The Liberal Party has regrettably taken the same stance in the past before it merged with the SDP . I remember in a Conference in Blackpool speaking against a motion which opposed the privatisation of electricity and water. I said that they were only opposing for opposition's sake and that they would never vote to renationalise either. When it came to the vote I was in a minority of three on electricity and a minority of one on water. So much for my persuasiveness on that occasion! But they had the protest bit between the teeth. And so much for my ability to see the future on this question!
"I accept the con Libs are Liberals but the Liberal Democrats are also a liberal party and now the more effective vehicle for Liberalism."
'Con Libs' instead of Continuity Libs leads me to think more frequently of 'DimLibs' for the LibDems! Perhaps a truce is called for!
"Don’t you think your ideas for universal inheritance would have a better chance of being adopted if championed by the Lib Dems."

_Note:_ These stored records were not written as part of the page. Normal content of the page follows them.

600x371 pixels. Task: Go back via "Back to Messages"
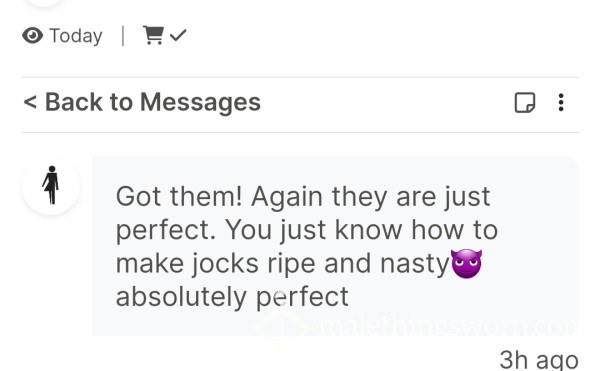pyautogui.click(x=142, y=103)
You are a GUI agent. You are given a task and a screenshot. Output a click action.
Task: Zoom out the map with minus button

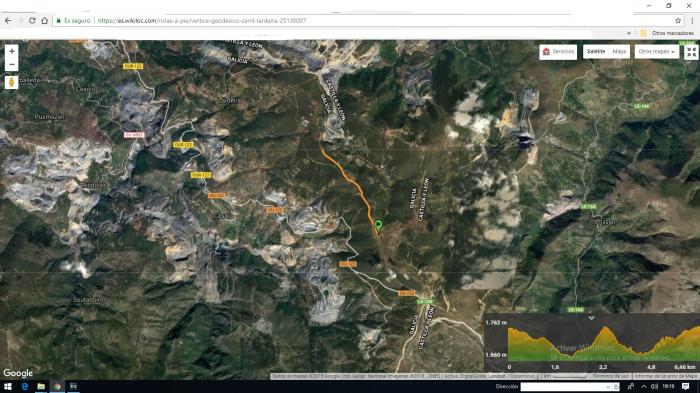[x=12, y=65]

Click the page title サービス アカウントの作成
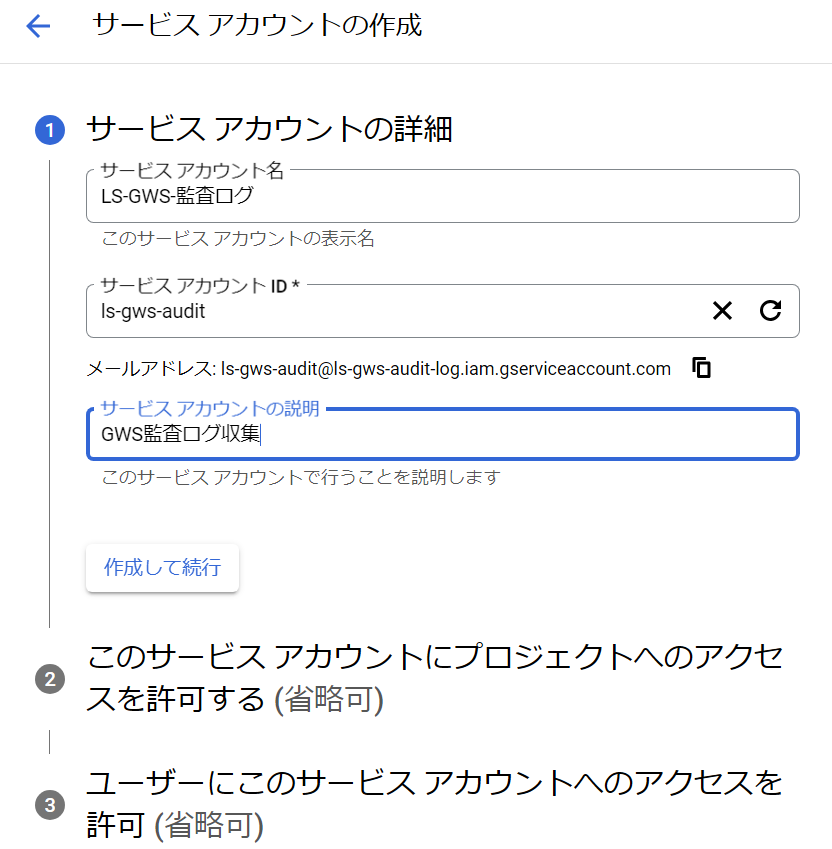click(x=257, y=25)
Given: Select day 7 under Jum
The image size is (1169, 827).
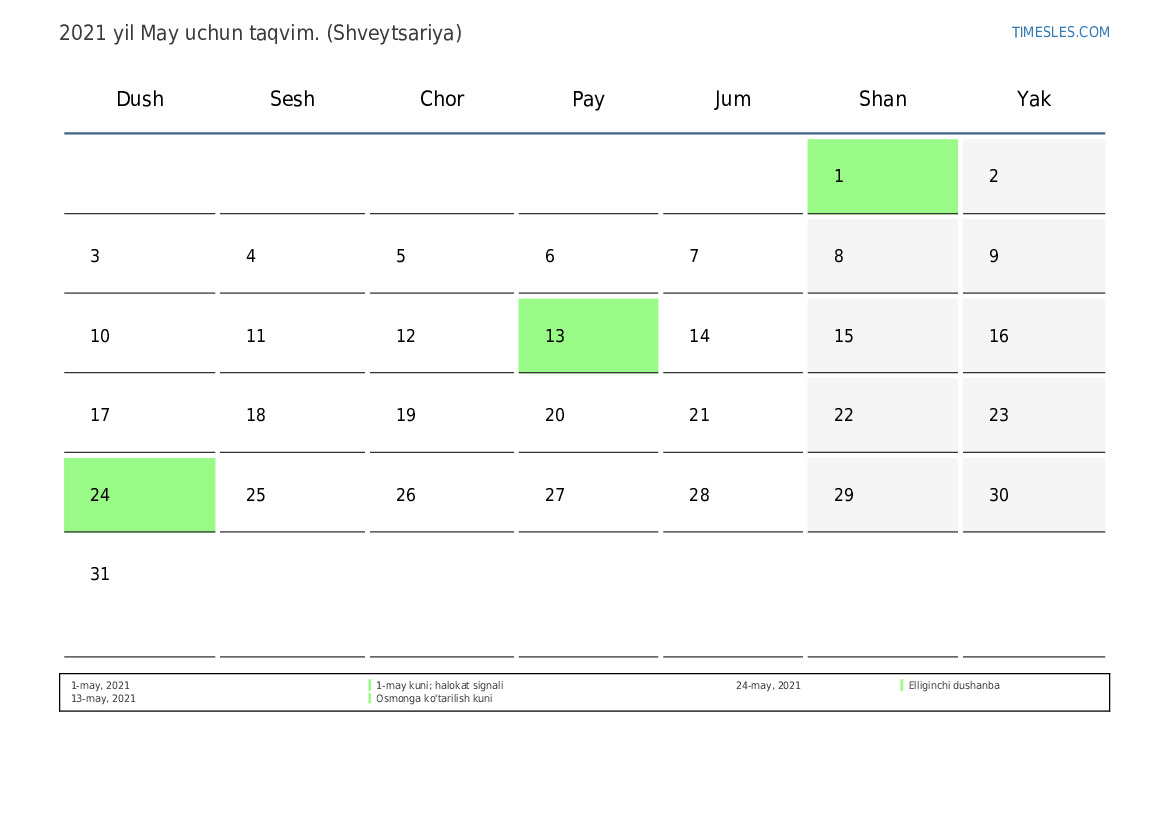Looking at the screenshot, I should [694, 256].
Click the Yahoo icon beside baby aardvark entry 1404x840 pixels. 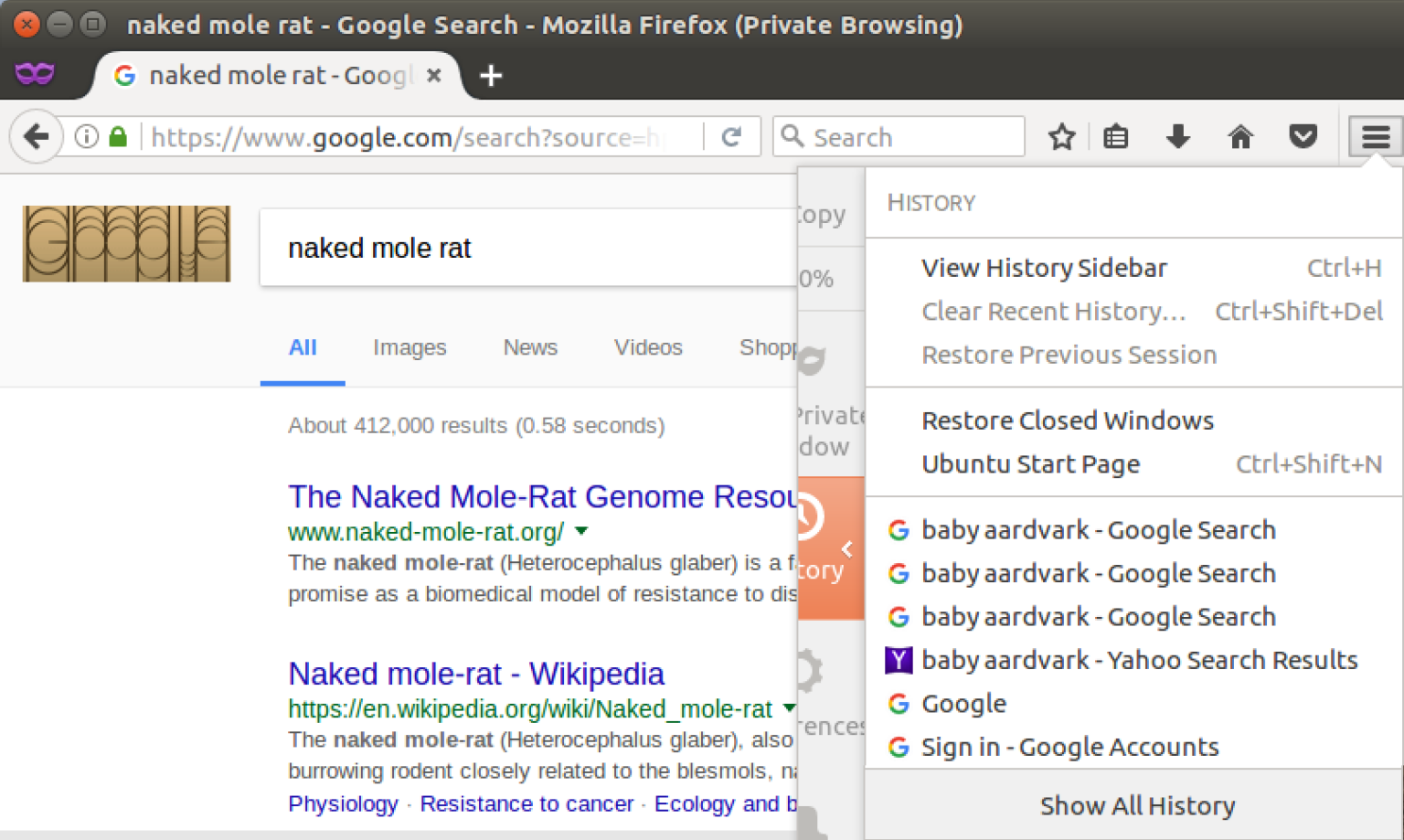click(x=899, y=660)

Yes, I do, but while I want to see British Universal Inheritance introduced, I would like the Conservative Party to adopt it as the most EU-sceptic of the major parties - or any other EU-sceptic party, but UKIP, astonishingly, is in favour of abolishing inheritance tax altogether, being keen on inequality of opportunity, I suppose. I would not like the policy to help the LibDems. The fewer LibDem MPs there are in the next Parliament, possibly holding the balance of power, the better the chances for the future independence of the UK. Also, such a radical policy is often adopted in mild form by a right of centre party, rather as Disreali made use of steps towards Universal Suffrage to gain power. Then Liberals can build on the back of the small first step.
"Clegg’s new tax policies – reducing the overall tax burden, but giving the proceeds to the low paid – suggests Clegg is on your wave-length."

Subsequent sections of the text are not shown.